## Rows from a screen grounding dataset
☆ ☆ ☆
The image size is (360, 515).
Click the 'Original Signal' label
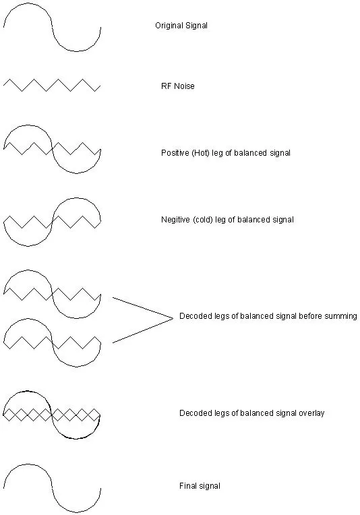(x=181, y=26)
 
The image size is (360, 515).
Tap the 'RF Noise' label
(x=178, y=86)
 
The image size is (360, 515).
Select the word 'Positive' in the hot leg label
(x=175, y=153)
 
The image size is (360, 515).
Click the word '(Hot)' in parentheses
(x=201, y=153)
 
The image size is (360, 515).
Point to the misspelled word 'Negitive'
(x=175, y=220)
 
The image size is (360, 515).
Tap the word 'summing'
(x=340, y=316)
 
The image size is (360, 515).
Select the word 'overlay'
(x=311, y=413)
☆ ☆ ☆
## WRITTEN EXERCISE
Which lines in the data above contain the word "Click"? Collect each one in full, counting a match only when the case is the same.

## WRITTEN ANSWER
Click the 'Original Signal' label
Click the word '(Hot)' in parentheses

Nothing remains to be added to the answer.